## Task instructions:
Copy out the portion of the listing that opens with the line containing "Select pepelsbeys-air - Mac OS X device" and closes with the line containing "will tap(47, 23).", changing "dropdown arrow" to "menu arrow" and keeping everything else the same.
***** Information given
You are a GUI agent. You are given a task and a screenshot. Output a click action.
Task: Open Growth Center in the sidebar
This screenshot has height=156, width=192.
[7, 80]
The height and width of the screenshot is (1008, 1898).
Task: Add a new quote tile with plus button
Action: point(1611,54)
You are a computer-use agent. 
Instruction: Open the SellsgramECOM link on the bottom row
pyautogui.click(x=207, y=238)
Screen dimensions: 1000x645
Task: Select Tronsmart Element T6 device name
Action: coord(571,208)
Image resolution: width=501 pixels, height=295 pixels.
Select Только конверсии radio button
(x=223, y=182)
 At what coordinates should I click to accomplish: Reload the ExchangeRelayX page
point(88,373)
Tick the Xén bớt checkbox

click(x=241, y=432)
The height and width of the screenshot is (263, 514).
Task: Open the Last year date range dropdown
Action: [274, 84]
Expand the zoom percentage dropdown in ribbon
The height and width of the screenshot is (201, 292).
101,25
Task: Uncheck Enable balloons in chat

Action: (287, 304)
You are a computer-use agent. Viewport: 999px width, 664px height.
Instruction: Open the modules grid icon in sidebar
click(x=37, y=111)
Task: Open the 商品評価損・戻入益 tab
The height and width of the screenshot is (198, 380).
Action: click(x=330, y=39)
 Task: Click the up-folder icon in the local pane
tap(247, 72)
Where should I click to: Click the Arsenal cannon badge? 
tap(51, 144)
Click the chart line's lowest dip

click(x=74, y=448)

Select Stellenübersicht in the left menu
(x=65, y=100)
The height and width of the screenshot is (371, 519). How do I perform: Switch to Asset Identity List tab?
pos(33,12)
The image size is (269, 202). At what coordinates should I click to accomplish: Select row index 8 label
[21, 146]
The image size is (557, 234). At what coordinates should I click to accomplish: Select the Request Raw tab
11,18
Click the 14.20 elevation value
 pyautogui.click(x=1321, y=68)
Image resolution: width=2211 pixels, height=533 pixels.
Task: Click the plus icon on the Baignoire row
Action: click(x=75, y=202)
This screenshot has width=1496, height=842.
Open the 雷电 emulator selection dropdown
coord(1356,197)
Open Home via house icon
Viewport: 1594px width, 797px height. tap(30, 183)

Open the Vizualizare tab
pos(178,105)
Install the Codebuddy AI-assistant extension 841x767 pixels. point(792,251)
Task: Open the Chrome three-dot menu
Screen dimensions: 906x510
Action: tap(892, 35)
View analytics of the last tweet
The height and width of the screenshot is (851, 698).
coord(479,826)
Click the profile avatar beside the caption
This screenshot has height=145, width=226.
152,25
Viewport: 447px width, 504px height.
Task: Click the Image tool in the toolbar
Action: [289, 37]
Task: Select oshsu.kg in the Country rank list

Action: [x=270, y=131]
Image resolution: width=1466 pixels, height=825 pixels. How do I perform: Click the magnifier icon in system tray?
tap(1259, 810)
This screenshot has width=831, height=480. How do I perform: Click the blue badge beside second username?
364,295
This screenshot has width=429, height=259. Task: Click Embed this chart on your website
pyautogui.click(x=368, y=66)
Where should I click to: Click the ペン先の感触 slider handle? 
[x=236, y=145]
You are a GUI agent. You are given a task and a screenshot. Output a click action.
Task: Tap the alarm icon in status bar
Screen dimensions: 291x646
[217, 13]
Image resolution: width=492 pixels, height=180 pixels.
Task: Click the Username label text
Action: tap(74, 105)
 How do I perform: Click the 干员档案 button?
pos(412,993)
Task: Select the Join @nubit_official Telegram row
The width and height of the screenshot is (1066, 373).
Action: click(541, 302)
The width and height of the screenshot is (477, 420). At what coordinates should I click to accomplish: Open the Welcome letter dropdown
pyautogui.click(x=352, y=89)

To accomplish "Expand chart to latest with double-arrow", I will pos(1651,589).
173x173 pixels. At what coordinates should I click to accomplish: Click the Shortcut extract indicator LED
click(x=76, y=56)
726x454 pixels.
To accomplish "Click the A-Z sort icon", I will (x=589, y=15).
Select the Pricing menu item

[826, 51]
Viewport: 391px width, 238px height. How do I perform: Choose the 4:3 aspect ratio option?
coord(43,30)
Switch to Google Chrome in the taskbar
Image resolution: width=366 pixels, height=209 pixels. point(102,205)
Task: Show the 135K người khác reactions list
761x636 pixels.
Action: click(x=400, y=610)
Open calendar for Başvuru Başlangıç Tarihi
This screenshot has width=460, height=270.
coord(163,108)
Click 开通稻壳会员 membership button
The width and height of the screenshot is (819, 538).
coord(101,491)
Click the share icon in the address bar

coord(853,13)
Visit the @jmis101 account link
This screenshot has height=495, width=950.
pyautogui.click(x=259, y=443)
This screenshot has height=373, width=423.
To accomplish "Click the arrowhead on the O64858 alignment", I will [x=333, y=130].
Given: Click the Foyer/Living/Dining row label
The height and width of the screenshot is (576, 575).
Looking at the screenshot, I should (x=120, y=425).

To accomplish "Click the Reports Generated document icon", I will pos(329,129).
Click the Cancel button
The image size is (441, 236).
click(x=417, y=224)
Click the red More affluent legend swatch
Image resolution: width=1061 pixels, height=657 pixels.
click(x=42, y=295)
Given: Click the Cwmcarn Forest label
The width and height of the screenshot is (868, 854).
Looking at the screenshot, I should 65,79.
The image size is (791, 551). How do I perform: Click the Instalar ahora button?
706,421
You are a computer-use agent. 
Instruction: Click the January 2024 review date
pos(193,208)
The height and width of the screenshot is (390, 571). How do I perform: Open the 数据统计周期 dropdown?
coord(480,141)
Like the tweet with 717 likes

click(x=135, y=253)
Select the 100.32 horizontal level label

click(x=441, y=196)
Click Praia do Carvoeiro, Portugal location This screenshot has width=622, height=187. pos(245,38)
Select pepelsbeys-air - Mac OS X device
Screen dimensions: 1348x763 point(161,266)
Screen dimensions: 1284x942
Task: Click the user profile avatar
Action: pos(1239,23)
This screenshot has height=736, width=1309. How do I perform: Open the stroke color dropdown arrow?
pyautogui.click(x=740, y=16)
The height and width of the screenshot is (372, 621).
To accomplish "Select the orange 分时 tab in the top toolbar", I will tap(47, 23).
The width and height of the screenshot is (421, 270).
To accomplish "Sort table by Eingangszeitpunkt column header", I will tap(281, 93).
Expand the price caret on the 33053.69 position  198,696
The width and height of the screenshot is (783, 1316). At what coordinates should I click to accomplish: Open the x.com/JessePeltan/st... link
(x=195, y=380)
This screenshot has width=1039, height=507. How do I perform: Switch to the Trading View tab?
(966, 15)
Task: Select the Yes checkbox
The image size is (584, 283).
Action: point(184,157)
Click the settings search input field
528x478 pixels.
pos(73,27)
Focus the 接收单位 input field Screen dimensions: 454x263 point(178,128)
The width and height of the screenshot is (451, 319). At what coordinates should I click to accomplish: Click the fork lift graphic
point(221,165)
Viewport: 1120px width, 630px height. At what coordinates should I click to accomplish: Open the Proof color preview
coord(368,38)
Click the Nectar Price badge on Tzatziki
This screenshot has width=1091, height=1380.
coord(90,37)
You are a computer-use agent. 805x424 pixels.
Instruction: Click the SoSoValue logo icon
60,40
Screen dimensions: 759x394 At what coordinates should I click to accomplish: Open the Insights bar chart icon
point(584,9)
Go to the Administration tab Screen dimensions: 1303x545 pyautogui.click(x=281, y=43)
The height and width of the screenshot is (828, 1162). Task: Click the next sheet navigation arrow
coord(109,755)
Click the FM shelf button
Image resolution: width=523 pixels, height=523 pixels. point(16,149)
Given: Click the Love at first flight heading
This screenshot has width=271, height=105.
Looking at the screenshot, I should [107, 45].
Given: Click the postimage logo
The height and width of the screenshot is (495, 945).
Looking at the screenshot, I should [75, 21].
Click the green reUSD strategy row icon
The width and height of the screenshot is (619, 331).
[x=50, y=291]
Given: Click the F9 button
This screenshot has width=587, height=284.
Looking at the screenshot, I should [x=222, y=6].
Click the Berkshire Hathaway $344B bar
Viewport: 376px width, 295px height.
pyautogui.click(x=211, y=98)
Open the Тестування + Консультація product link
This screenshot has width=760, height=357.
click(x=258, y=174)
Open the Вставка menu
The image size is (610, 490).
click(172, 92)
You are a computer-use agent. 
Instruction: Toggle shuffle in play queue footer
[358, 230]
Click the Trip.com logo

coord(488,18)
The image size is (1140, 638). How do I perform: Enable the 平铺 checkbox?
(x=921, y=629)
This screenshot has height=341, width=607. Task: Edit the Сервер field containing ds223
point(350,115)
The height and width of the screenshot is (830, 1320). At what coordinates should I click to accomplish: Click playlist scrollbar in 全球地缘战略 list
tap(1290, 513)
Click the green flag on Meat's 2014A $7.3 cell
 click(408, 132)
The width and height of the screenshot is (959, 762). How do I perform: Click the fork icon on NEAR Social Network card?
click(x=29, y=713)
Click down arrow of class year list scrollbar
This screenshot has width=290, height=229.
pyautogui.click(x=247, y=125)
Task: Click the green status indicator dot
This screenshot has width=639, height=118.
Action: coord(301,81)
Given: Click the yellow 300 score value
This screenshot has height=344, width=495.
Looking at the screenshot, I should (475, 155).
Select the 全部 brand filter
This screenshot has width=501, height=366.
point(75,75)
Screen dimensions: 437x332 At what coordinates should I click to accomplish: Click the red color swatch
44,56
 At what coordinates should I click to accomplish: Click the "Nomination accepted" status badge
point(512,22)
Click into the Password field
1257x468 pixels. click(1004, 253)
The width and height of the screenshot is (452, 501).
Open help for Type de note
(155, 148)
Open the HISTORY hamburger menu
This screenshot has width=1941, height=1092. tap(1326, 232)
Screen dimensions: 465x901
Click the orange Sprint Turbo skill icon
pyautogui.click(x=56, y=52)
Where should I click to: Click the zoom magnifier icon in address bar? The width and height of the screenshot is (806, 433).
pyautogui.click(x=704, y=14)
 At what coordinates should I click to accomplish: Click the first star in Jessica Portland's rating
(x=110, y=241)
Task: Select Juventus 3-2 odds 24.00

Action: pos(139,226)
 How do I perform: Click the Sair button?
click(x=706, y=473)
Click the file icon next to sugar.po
**********
## Result of this exercise:
Select pepelsbeys-air - Mac OS X device
Screen dimensions: 1348x763 point(161,266)
Screen dimensions: 1284x942
Task: Click the user profile avatar
Action: pos(1239,23)
This screenshot has height=736, width=1309. How do I perform: Open the stroke color menu arrow?
pyautogui.click(x=740, y=16)
The height and width of the screenshot is (372, 621).
To accomplish "Select the orange 分时 tab in the top toolbar", I will tap(47, 23).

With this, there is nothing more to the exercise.